* Begin Entries *

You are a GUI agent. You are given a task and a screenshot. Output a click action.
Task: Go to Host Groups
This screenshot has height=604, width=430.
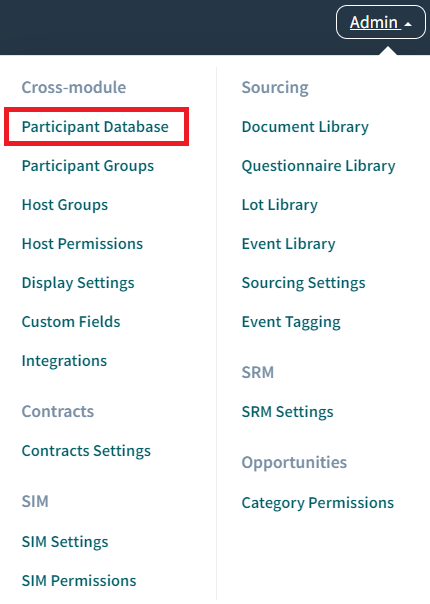(x=65, y=205)
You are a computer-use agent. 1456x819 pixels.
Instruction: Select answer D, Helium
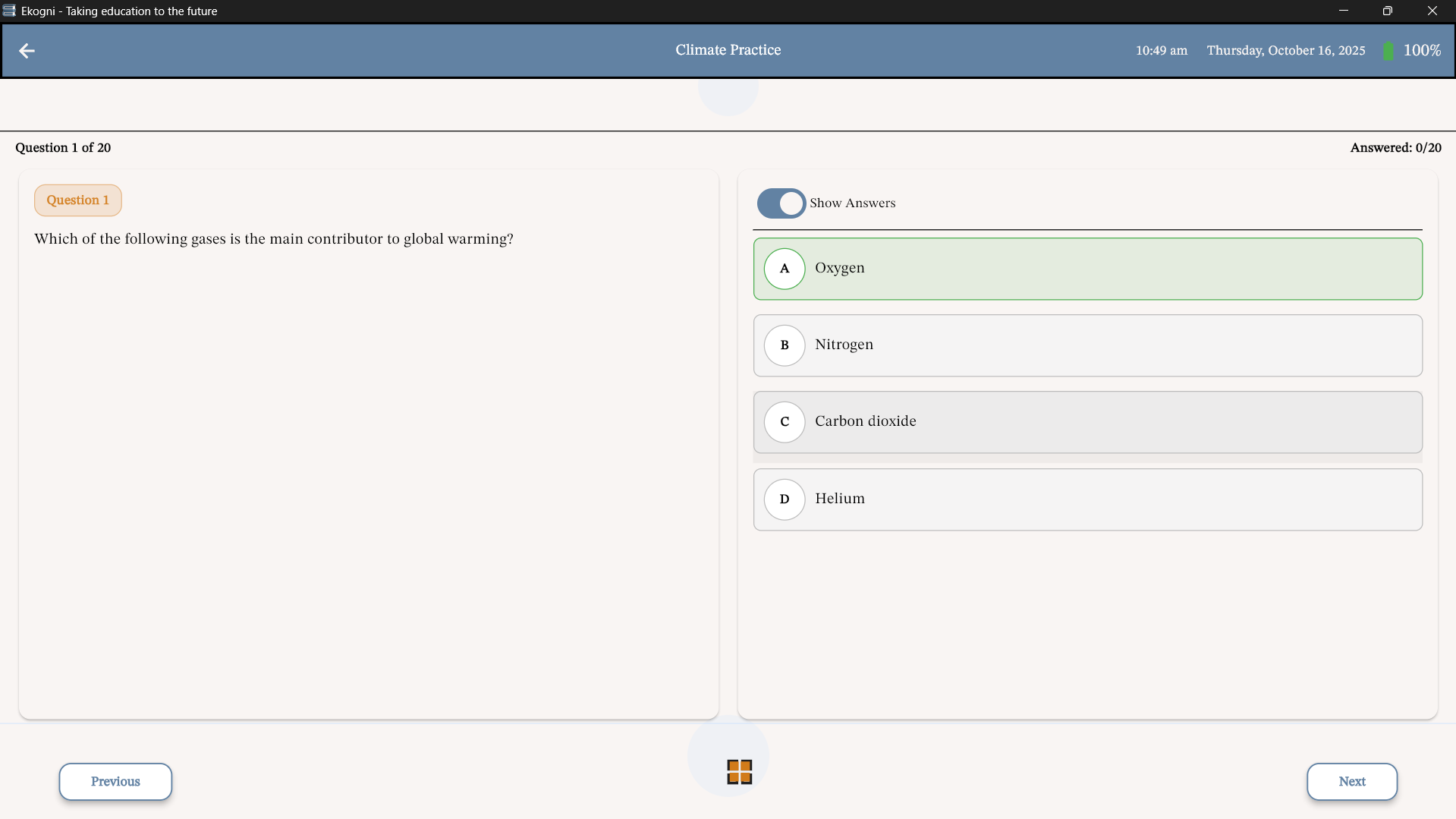click(x=1087, y=499)
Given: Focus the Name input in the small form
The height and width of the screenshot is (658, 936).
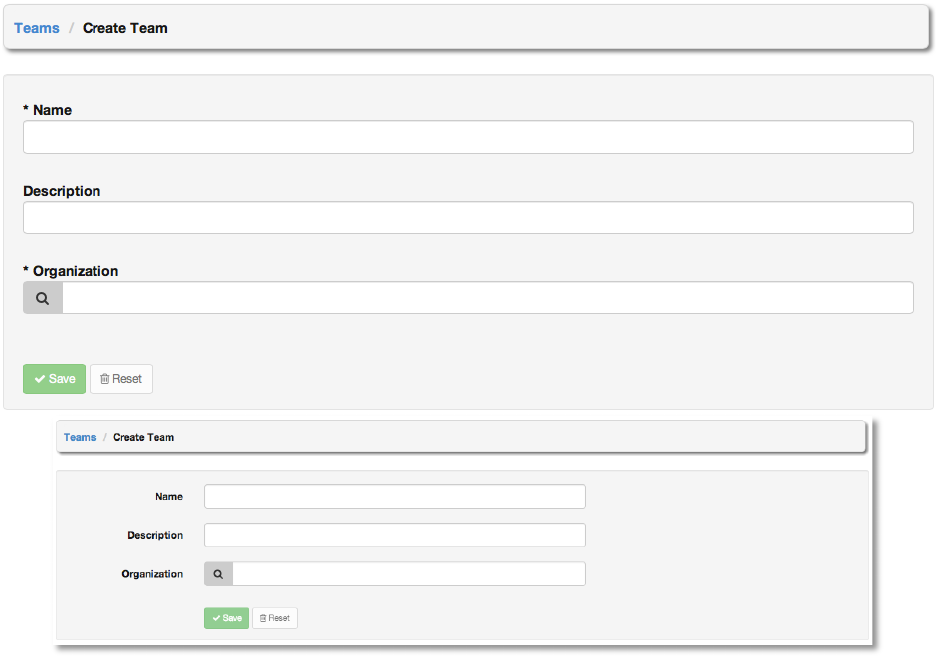Looking at the screenshot, I should [x=394, y=497].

* End Entries *

Short task ▸
Please report each line in the entries above that contains the word "height", matching case exactly.

Task result ▸
This screenshot has height=604, width=430.
The height and width of the screenshot is (658, 936).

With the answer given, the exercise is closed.